Stéphanie Leclerc-Audet

Si la littérature compte déjà ses loups de mer intemporels, c’est par les yeux clairs d’un jeune garçon de onze ans que l’histoire est ici abordée. Dans la lignée des inoubliables aventures en pleine mer, la traversée sur le paquebot qui le mènera du Sri Lanka vers l’Angleterre pour y retrouver sa mère changera imperceptible­ment son point de vue sur l’exis­tence des êtres et des choses.

Un mystérieux prisonnier se promenant enchaîné ; quelques mauvais coups de polissons; une jeune patineuse australienne enchaînant les arabesques sur le pont ; un vieux musicien qui semble connaître toutes les chansons du monde ; des par­ties de cartes entre matelots qui s’étirent jusqu’à l’aurore; des bribes de conversations enten­dues et notées dans un carnet; un homme de théâtre déguisé en esprit voleur, un philanthrope frappé d’une terrible malédic­tion : manger à la table des autres confère l’opportunité au petit Michael de réfléchir en retrait, entouré de comparses excen­triques, sur les nombreux mys­tères des histoires qui s’écrivent en parallèle de la sienne. Les heures qui précèdent l’aube, tout autant que celles qui suivent, se révèlent riches en anecdotes sans jamais éluder entièrement toutes les questions. Chaque fois, c’est l’envers du visible qui fourmille d’intérêt. Et chaque fois, tout est matière à aborder « un nouveau genre de beauté ».

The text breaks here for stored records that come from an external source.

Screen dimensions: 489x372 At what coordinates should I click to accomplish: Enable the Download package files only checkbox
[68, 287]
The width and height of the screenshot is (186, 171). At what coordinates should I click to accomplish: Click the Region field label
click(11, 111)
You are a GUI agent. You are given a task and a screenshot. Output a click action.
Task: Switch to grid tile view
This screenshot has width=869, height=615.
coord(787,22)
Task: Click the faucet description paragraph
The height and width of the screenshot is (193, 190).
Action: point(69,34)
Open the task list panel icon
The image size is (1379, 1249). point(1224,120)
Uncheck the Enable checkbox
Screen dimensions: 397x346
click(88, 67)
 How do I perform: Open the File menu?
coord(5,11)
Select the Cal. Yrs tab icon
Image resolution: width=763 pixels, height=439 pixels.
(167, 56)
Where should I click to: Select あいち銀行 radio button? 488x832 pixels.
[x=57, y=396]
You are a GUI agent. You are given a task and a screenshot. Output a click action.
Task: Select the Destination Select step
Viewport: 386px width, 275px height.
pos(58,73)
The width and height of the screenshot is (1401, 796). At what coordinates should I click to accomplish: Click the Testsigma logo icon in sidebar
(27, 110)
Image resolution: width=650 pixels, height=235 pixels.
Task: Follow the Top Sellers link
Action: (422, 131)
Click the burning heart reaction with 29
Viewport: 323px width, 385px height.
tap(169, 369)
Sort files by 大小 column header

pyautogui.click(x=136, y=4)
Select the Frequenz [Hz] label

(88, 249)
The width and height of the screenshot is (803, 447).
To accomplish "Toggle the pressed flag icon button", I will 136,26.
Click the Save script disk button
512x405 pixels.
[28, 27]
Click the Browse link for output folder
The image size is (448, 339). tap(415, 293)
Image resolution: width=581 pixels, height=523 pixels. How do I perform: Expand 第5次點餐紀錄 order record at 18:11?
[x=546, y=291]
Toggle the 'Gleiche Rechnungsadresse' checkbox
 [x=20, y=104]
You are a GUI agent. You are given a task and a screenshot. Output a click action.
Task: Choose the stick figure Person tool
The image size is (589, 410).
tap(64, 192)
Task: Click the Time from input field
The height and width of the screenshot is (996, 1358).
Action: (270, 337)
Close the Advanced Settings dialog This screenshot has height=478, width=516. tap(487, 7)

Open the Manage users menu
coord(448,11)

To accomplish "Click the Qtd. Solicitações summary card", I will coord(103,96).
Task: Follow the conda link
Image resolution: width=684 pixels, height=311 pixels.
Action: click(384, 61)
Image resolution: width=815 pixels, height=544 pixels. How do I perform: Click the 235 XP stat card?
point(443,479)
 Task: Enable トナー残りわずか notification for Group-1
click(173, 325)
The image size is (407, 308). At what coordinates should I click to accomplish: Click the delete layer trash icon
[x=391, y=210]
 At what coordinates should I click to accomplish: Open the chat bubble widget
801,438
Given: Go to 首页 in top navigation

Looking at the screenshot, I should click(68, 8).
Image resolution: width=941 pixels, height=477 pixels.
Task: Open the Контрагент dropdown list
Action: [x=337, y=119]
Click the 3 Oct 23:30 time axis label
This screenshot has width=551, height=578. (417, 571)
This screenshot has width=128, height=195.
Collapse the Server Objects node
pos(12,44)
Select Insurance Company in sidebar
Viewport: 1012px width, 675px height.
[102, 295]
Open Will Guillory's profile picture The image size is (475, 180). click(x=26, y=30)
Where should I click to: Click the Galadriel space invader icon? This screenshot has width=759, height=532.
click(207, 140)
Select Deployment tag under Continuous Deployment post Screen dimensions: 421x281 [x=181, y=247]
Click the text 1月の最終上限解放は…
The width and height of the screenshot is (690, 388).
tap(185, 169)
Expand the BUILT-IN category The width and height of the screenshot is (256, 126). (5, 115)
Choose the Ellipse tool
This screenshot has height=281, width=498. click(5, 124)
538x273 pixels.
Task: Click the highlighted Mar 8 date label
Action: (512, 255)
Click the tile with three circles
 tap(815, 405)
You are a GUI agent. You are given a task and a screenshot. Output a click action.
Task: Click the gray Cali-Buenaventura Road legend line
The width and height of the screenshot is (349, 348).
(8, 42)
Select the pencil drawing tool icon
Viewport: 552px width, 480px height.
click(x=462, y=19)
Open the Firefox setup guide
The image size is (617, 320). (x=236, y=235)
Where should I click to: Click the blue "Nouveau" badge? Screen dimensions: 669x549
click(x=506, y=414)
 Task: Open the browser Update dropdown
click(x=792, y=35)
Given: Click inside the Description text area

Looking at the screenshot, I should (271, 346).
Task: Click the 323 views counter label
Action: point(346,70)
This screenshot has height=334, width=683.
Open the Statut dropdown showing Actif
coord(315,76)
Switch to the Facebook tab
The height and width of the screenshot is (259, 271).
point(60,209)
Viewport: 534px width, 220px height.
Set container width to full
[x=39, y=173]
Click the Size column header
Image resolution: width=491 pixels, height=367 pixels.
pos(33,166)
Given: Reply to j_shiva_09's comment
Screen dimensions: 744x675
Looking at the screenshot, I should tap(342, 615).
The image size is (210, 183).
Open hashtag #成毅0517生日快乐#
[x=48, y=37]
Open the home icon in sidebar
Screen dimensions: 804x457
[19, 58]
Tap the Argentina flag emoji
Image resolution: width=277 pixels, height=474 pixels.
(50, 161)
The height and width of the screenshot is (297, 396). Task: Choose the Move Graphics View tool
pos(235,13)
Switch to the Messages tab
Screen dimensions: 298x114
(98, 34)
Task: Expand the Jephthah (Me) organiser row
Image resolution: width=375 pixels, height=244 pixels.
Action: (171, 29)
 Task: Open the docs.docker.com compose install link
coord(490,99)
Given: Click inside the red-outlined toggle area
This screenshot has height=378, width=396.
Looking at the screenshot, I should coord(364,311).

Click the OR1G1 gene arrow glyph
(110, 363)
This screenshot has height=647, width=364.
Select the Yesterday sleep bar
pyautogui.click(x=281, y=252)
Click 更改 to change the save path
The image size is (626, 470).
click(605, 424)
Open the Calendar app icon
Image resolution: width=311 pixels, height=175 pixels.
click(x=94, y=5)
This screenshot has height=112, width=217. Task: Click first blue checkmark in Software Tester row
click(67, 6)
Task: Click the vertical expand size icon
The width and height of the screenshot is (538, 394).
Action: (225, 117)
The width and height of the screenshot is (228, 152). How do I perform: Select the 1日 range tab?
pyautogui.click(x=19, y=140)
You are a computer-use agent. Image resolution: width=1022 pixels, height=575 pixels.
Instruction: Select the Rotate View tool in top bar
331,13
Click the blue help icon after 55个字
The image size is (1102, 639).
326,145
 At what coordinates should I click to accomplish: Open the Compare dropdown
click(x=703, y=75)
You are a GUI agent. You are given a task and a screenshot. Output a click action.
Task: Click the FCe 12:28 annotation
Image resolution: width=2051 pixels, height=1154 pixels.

Certains livres crient haut et fort un message qui embrase chaque page, électrifie chaque lettre. Pas celui-ci. Ici, c’est le sou­venir d’une traversée faite il y a des lunes qu’on rejoint en silence et qu’on étreint jusque dans ses drames les plus discrets. Michael Ondaatje souligne dans cette oeuvre intimiste d’une grande qualité que la ligne qui trace les opinions est parfois aussi ténue que celle qui délimite l’horizon.